Metin:
Gelelim ikinci ‘olan’a. İkinci ‘olan’, mevcut ‘olan’dır; edimsel ya da fiili ‘olan’ da denilebilir. Ama ben gerçek ‘olan’ demek istiyorum. Daha sonra ‘olan’larımın önüne kattığım sıfatlarımın niteliklerini ayrıntılı bir şekilde açıklayacağım. Biliyorum, en geç bu noktada düşüncelerimin bilimselliğinin altını çizebilmek için her şeyden önce kendi kendimi ‘nasıl olur da ‘gerçek’ kelimesinin yerinde, doğru tanımını yaptığımı iddia edebilecek kadar aklı havada olabilirim?’ diye yargılamam gerekir. Dediğim gibi, daha sonra bu yargılamaya tekrar döneceğim.

Üçüncü ve son ‘olan’, zarurî ‘olan’dır; zorunlu ya da mecburî ‘olan’ da denilebilir. Ama ben buna şart ‘olan’ diyorum. Şimdi, ‘olan’dan üç tane olur da, ‘olmayan’dan olmaz mı? Tabiî ki hayır. Aynı ‘olan’da olduğu gibi, ‘olmayan’ da üçtür. Mantık aynı mantık. Birinci ‘olmayan’, olabilirliği olan ‘olmayan’dır; muhtemel olan ‘olmayan’, ya da mümkün olan ‘olmayan’. İkinci ‘olmayan’, gerçek olan ‘olmayan’dır, üçüncü ‘olmayan’, şart olan ‘olmayan’dır.

Yapılacaklar:
(1) Metinden, “Gelelim ikinci ‘olan’a.” sözcüklerinin bulunduğu yerden başlayıp “yargılamaya tekrar döneceğim.” sözcüklerinden sonra biten bölümü hiç değiştirmeden çıkarın.
(2) Metinde ikinci ‘olan’ için kullanılan ya da önerilen bütün adları sıralayın.
(3) Metne göre yazar üçüncü ‘olan’a hangi adı veriyor?
Aşağıdaki listenin bu metinle hiçbir ilgisi yoktur.

Sağlanan Veriler:
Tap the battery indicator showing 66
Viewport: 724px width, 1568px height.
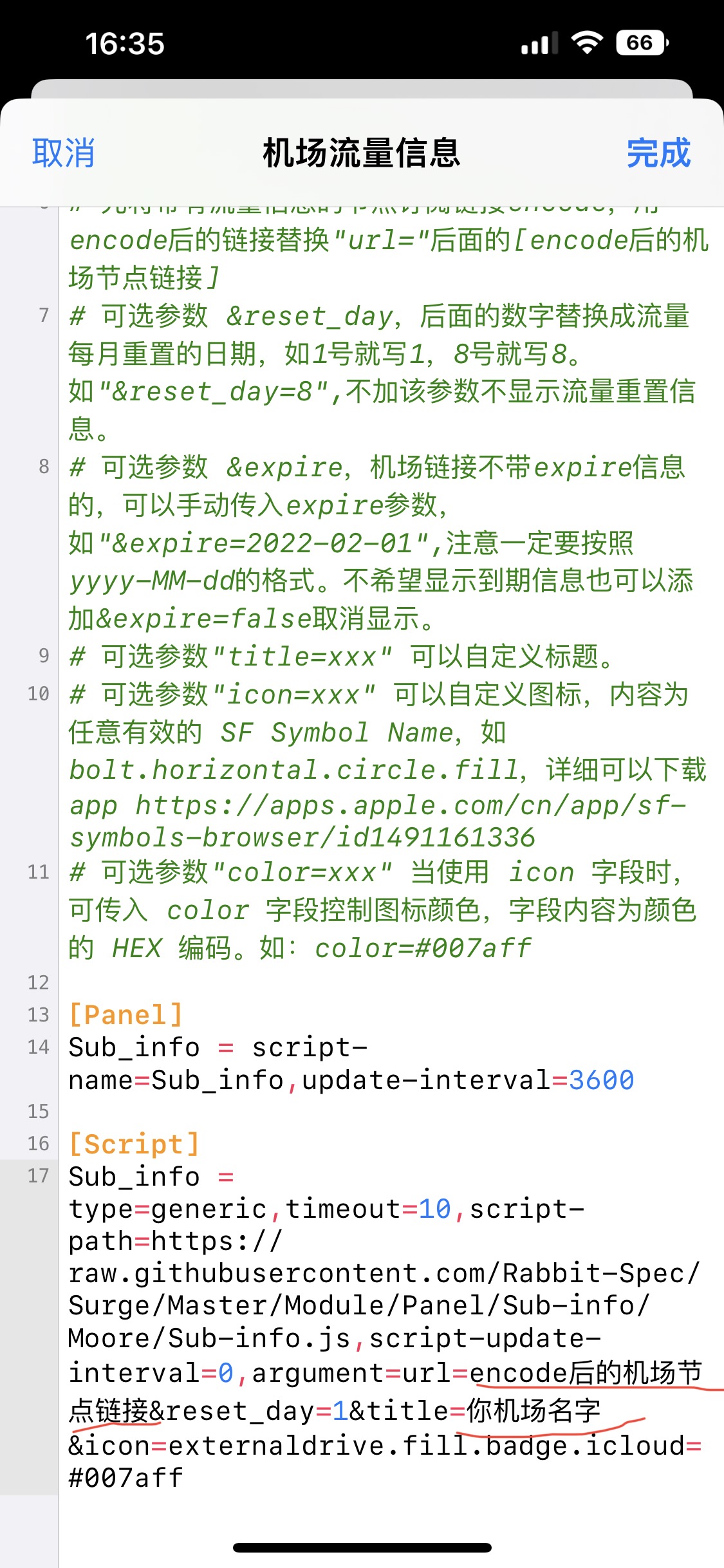642,43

Görev Sonuçları:
(1)
Gelelim ikinci ‘olan’a. İkinci ‘olan’, mevcut ‘olan’dır; edimsel ya da fiili ‘olan’ da denilebilir. Ama ben gerçek ‘olan’ demek istiyorum. Daha sonra ‘olan’larımın önüne kattığım sıfatlarımın niteliklerini ayrıntılı bir şekilde açıklayacağım. Biliyorum, en geç bu noktada düşüncelerimin bilimselliğinin altını çizebilmek için her şeyden önce kendi kendimi ‘nasıl olur da ‘gerçek’ kelimesinin yerinde, doğru tanımını yaptığımı iddia edebilecek kadar aklı havada olabilirim?’ diye yargılamam gerekir. Dediğim gibi, daha sonra bu yargılamaya tekrar döneceğim.

(2) mevcut ‘olan’, edimsel ‘olan’, fiili ‘olan’, gerçek ‘olan’

(3) Şart ‘olan’.